### [Aim of the task]
Look through the material below and copy exactly the lines from the line with "The width and height of the screenshot is (1024, 768)." to the line with "Click the red", those two lines included.

### [Given data]
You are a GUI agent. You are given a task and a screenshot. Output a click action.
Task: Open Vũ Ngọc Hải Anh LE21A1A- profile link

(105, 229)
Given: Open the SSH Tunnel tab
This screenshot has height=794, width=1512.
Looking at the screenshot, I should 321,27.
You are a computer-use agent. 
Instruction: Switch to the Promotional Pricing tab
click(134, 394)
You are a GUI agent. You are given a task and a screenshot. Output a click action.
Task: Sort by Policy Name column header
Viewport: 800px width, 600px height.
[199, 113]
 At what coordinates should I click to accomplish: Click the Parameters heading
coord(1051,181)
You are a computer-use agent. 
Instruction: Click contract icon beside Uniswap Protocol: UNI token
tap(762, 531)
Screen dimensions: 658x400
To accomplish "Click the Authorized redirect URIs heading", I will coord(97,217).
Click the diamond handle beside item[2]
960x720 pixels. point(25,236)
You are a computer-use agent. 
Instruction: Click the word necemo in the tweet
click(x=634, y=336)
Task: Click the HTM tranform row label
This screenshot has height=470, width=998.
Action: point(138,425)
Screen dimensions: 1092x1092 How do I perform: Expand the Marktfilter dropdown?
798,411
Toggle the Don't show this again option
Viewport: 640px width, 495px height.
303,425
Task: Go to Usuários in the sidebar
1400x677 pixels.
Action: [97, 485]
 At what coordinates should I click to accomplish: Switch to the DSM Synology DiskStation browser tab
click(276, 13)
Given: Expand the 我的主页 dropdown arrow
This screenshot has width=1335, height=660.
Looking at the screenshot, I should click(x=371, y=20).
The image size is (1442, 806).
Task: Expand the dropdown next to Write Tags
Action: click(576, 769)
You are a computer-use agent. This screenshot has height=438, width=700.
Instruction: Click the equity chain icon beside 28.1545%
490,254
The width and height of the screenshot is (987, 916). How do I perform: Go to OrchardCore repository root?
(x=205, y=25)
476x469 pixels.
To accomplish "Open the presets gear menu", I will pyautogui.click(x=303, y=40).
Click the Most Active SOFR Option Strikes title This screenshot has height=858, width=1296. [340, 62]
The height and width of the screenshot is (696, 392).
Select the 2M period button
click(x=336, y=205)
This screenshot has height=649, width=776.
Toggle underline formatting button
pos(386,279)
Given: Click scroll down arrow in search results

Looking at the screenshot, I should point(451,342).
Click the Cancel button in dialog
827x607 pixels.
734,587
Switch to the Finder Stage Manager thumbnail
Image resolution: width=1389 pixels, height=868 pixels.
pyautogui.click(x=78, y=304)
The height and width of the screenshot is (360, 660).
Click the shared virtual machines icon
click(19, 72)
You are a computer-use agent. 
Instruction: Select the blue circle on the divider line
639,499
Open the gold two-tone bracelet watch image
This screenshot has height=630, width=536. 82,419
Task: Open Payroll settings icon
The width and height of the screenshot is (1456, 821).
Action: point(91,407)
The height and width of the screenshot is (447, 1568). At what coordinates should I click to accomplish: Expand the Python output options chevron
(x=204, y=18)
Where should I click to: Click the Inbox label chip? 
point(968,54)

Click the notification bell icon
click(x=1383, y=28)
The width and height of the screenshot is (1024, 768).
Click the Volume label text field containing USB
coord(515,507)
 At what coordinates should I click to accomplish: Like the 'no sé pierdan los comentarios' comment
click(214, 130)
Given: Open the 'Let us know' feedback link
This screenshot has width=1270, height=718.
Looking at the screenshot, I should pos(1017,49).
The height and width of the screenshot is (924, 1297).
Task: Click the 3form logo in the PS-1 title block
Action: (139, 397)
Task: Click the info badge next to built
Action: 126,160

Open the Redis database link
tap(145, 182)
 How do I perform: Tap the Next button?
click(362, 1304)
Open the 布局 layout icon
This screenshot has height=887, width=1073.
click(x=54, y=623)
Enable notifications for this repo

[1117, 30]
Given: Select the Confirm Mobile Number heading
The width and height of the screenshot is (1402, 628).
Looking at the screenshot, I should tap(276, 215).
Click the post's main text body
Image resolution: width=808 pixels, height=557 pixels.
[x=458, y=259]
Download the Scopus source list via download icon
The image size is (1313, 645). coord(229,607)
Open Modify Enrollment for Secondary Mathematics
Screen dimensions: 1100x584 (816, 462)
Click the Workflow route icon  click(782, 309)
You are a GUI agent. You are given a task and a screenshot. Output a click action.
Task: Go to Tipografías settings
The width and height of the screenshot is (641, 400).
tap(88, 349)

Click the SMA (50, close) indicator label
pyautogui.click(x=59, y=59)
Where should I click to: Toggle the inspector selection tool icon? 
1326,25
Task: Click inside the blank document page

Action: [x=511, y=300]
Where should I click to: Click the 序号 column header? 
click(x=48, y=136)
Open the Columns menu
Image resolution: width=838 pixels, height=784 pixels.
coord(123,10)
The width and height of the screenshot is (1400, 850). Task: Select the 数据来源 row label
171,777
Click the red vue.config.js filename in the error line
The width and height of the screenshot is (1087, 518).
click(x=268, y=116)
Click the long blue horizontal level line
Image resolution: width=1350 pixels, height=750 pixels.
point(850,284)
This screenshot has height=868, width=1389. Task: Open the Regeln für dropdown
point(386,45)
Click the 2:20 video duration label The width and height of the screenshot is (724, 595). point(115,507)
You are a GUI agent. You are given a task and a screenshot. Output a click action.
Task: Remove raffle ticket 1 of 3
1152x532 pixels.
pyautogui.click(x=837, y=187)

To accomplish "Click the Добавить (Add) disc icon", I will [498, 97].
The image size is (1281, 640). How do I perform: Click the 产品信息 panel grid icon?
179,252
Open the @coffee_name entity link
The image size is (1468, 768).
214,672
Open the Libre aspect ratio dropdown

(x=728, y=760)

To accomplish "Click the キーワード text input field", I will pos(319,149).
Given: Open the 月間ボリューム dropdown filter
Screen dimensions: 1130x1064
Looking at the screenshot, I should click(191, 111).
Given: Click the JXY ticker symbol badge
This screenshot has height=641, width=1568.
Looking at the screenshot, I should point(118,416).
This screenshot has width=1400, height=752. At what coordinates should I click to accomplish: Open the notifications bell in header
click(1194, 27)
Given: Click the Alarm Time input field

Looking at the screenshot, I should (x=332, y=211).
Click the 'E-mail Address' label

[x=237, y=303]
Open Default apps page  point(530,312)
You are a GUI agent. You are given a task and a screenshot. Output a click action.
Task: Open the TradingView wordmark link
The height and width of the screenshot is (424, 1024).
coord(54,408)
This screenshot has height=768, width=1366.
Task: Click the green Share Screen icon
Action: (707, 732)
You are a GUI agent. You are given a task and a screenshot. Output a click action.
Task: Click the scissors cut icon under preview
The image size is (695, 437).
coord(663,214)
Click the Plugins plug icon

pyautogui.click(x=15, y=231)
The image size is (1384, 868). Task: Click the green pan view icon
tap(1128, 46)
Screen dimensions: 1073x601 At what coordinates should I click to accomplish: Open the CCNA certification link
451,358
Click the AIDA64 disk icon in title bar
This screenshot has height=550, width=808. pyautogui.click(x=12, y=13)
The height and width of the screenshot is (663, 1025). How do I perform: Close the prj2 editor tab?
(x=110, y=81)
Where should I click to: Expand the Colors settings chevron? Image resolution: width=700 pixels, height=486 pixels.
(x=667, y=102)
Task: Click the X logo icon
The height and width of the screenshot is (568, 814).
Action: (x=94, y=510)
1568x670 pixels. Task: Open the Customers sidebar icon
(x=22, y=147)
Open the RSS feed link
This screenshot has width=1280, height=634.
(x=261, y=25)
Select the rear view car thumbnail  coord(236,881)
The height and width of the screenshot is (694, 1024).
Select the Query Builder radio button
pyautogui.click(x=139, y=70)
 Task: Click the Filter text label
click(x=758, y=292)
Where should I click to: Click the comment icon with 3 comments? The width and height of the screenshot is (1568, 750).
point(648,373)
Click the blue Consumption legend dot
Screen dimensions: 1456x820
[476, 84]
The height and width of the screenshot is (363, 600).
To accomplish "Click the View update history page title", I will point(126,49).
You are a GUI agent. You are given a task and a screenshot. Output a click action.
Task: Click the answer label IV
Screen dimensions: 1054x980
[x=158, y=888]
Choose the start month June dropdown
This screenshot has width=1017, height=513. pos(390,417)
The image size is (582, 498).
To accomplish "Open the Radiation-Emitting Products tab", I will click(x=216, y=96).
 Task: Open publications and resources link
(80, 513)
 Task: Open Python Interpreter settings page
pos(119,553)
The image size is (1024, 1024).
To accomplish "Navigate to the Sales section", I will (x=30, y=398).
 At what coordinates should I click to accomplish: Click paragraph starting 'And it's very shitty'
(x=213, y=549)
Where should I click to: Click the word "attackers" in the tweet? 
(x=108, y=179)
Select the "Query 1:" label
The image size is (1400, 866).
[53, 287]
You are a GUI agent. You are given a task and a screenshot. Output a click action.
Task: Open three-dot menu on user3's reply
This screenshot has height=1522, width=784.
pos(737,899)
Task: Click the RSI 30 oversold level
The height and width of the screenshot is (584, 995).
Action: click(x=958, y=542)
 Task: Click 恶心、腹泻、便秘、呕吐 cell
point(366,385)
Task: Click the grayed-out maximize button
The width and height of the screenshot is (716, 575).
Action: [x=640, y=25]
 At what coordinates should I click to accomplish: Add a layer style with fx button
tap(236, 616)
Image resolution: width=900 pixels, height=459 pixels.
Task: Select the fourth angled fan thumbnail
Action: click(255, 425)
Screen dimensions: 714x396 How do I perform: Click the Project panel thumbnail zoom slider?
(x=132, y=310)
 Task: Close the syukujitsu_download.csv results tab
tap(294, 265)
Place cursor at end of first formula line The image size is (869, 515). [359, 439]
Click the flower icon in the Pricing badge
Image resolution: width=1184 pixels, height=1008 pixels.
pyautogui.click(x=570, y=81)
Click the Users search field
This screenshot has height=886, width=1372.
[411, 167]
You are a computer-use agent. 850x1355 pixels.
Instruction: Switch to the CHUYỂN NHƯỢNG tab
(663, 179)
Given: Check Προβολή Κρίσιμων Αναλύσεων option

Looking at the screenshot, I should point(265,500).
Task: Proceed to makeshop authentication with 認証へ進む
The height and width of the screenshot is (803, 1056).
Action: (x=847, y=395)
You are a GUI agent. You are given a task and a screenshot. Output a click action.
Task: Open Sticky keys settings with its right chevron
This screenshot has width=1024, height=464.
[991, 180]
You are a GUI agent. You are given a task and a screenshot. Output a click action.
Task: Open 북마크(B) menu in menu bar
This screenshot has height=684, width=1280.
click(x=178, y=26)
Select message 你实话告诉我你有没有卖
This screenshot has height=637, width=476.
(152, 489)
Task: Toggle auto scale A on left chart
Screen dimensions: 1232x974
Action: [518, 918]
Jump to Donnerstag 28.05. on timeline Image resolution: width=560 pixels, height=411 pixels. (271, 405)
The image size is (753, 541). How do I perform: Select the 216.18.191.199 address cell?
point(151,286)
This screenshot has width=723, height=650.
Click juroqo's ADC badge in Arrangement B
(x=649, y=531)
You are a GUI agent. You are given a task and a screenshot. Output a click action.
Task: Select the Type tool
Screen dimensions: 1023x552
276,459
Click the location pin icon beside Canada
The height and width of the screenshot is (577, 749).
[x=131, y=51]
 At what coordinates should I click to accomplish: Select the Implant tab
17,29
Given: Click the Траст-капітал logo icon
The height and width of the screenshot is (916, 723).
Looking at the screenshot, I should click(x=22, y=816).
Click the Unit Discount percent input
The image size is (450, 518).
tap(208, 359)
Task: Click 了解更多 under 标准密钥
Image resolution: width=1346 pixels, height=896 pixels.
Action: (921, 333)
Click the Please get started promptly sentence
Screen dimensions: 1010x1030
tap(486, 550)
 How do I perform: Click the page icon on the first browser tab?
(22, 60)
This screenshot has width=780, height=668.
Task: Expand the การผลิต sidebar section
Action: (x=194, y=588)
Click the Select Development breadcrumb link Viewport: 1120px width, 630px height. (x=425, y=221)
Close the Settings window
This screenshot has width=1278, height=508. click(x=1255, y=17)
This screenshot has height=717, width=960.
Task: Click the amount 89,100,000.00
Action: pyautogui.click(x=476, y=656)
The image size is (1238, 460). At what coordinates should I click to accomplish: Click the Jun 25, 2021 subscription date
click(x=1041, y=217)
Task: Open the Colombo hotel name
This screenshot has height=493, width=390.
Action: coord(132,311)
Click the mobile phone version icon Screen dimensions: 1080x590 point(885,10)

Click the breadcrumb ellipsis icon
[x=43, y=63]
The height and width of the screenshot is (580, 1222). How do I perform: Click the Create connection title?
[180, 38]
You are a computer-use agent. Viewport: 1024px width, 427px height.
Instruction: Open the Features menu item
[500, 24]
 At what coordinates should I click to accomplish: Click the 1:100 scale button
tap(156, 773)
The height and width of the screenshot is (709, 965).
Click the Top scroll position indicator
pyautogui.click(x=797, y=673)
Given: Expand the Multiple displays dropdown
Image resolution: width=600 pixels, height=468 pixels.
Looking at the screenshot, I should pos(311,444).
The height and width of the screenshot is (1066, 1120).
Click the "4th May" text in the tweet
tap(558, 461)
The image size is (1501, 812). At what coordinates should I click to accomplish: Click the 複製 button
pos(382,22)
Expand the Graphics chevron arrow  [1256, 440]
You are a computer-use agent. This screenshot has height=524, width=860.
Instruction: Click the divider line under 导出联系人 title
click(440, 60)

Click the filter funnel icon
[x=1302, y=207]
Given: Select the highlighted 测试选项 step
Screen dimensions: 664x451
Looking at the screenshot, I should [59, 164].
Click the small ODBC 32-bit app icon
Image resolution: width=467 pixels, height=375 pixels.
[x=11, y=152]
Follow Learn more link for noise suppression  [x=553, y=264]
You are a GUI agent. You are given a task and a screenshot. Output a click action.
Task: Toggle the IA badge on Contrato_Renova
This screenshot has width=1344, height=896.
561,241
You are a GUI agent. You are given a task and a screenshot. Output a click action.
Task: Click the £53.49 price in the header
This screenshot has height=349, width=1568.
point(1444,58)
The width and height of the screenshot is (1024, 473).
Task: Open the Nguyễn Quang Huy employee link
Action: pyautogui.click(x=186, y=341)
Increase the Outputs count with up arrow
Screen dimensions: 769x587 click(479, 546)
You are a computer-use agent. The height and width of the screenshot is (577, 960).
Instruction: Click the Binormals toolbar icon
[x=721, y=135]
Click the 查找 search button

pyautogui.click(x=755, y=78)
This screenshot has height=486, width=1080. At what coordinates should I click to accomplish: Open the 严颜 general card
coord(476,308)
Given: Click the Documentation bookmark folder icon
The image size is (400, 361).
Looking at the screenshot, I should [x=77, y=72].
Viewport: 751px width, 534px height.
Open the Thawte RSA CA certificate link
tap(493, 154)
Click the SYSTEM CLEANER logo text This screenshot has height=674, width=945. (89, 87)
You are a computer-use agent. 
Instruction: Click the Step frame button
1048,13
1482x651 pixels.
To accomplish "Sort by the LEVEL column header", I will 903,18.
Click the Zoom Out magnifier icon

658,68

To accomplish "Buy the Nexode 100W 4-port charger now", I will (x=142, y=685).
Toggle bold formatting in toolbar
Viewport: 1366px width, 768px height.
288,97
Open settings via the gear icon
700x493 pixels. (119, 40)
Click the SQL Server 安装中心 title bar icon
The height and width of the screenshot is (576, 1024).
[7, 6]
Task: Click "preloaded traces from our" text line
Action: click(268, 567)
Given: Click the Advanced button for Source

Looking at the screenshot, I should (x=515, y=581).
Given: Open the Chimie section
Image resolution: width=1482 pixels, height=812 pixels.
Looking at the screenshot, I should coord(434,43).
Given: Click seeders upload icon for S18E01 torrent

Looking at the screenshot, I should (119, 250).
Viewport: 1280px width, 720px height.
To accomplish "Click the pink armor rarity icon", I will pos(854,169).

### [Written solution]
The width and height of the screenshot is (1024, 768).
Click the Volume label text field containing USB
coord(515,507)
 At what coordinates should I click to accomplish: Like the 'no sé pierdan los comentarios' comment
click(214, 130)
Given: Open the 'Let us know' feedback link
This screenshot has width=1270, height=718.
Looking at the screenshot, I should pos(1017,49).
The height and width of the screenshot is (924, 1297).
Task: Click the 3form logo in the PS-1 title block
Action: (139, 397)
Task: Click the info badge next to built
Action: 126,160

Open the Redis database link
tap(145, 182)
 How do I perform: Tap the Next button?
click(362, 1304)
Open the 布局 layout icon
This screenshot has height=887, width=1073.
click(x=54, y=623)
Enable notifications for this repo

[1117, 30]
Given: Select the Confirm Mobile Number heading
The width and height of the screenshot is (1402, 628).
Looking at the screenshot, I should tap(276, 215).
Click the post's main text body
Image resolution: width=808 pixels, height=557 pixels.
[x=458, y=259]
Download the Scopus source list via download icon
The image size is (1313, 645). coord(229,607)
Open Modify Enrollment for Secondary Mathematics
Screen dimensions: 1100x584 (816, 462)
Click the Workflow route icon  click(782, 309)
You are a GUI agent. You are given a task and a screenshot. Output a click action.
Task: Go to Tipografías settings
The width and height of the screenshot is (641, 400).
tap(88, 349)

Click the SMA (50, close) indicator label
pyautogui.click(x=59, y=59)
Where should I click to: Toggle the inspector selection tool icon? 
1326,25
Task: Click inside the blank document page

Action: [x=511, y=300]
Where should I click to: Click the 序号 column header? 
click(x=48, y=136)
Open the Columns menu
Image resolution: width=838 pixels, height=784 pixels.
coord(123,10)
The width and height of the screenshot is (1400, 850). Task: Select the 数据来源 row label
171,777
Click the red vue.config.js filename in the error line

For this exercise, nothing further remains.